- Official poster for TV release
- টুমরো
- Genre: Drama
- Screenplay by: Ahmed Khan Hirok Nasimul Hasan
- Story by: Kazi Zahin Hasan Kazi Zeeshan Hasan
- Directed by: Mohammad Shihab Uddin
- Voices of: See below
- Country of origin: Bangladesh
- Original language: Bengali

Production
- Producers: Kazi Zahin Hasan Kazi Zeeshan Hasan
- Cinematography: Adnan Al Sazzad Mohammad Shihab Uddin
- Editor: Mohammad Shihab Uddin
- Running time: 25 minutes
- Production companies: Kazi Media Limited Cycore Studios (animation services)
- Budget: 10 million Taka

Original release
- Network: Deepto TV
- Release: 29 November 2019

= Tomorrow (2019 film) =

2019 Bangladeshi animated short film

Tomorrow is a 2019 Bangladeshi animated short film directed by Mohammad Shihab Uddin which was released in 2019 on Deepto TV. The film is produced by Kazi Zahin Hasan and Kazi Zeeshan Hasan for Kazi Media Limited while Cycore Studios provided the animation and production services for the film. The main purpose of the film was to explain the climate change crisis to children. It won the best animation film award at Cannes world film festival for the month of August, 2021.

==Plot==
A young boy named Ratul in Bangladesh, is magically shown two very different visions of the future. In the first scenario, Bangladesh has been inundated by rising sea levels, causing great suffering. In the second scenario, fossil fuels have been replaced by renewable energy and Bangladesh is prosperous.

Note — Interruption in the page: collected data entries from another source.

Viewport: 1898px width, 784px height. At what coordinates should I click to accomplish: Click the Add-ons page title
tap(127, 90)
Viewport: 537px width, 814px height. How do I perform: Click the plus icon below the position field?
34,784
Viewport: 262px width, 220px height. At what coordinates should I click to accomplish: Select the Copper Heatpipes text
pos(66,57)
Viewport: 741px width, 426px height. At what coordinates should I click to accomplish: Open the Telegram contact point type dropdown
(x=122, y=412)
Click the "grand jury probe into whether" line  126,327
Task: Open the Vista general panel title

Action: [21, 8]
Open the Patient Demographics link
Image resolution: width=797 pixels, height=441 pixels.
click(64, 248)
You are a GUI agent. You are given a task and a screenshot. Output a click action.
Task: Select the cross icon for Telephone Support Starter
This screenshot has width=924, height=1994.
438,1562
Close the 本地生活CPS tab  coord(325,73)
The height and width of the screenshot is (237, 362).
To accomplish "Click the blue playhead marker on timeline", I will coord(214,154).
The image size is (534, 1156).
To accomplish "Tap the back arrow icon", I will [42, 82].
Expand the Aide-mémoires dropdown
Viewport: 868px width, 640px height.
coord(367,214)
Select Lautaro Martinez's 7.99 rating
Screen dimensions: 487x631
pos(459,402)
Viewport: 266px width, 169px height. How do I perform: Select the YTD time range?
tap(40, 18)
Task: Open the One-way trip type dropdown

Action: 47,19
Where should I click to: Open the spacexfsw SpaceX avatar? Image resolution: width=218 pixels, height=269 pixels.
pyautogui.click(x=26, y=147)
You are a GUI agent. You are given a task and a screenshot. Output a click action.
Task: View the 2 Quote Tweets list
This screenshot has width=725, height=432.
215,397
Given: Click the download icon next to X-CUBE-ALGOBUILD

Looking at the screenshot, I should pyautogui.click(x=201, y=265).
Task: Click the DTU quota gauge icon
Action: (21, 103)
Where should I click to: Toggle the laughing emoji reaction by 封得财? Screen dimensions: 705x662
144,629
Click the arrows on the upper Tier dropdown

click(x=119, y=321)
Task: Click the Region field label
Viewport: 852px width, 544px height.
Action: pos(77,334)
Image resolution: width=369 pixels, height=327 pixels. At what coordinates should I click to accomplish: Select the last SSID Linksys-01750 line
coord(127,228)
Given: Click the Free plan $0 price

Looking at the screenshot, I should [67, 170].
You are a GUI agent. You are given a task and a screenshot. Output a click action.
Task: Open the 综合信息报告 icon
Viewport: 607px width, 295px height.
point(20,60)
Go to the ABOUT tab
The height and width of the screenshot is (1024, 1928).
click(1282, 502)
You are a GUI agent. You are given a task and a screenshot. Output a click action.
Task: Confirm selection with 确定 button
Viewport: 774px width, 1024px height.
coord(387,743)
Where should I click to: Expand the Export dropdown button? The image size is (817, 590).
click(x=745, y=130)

The film explains that burning fossil fuels causes climate change, and that the climate crisis can be solved by taxing fossil fuels so that fossil fuels are replaced with renewable energy and nuclear power.

==Voice cast==

- Deepak Kumar Goswami as Batasher Buro (Old Wind Man)
The character was inspired by the ghosts of A Christmas Carol
- Eashan Abdullah as Ratul (younger)
- Mohammad Morshed Siddique as Ratul (adult)
- Raju Ahmed as father of Ratul
- Tom Freeman as foreigner journalist
- Sajib Roy as villager 01
- Rafiqul Islam as villager 02
- Shafiqul Islam as villager 03
- Albino George Pike as villager 04
(Voice over: Mohammad Bari)

==Release==
The short film originally released on Deepto TV, a Bangladeshi satellite television on 29 November 2019. After about one month, it was officially released on YouTube.

==Reception==
Bill Mckibben, founder of 350.org, tweeted positively about the film.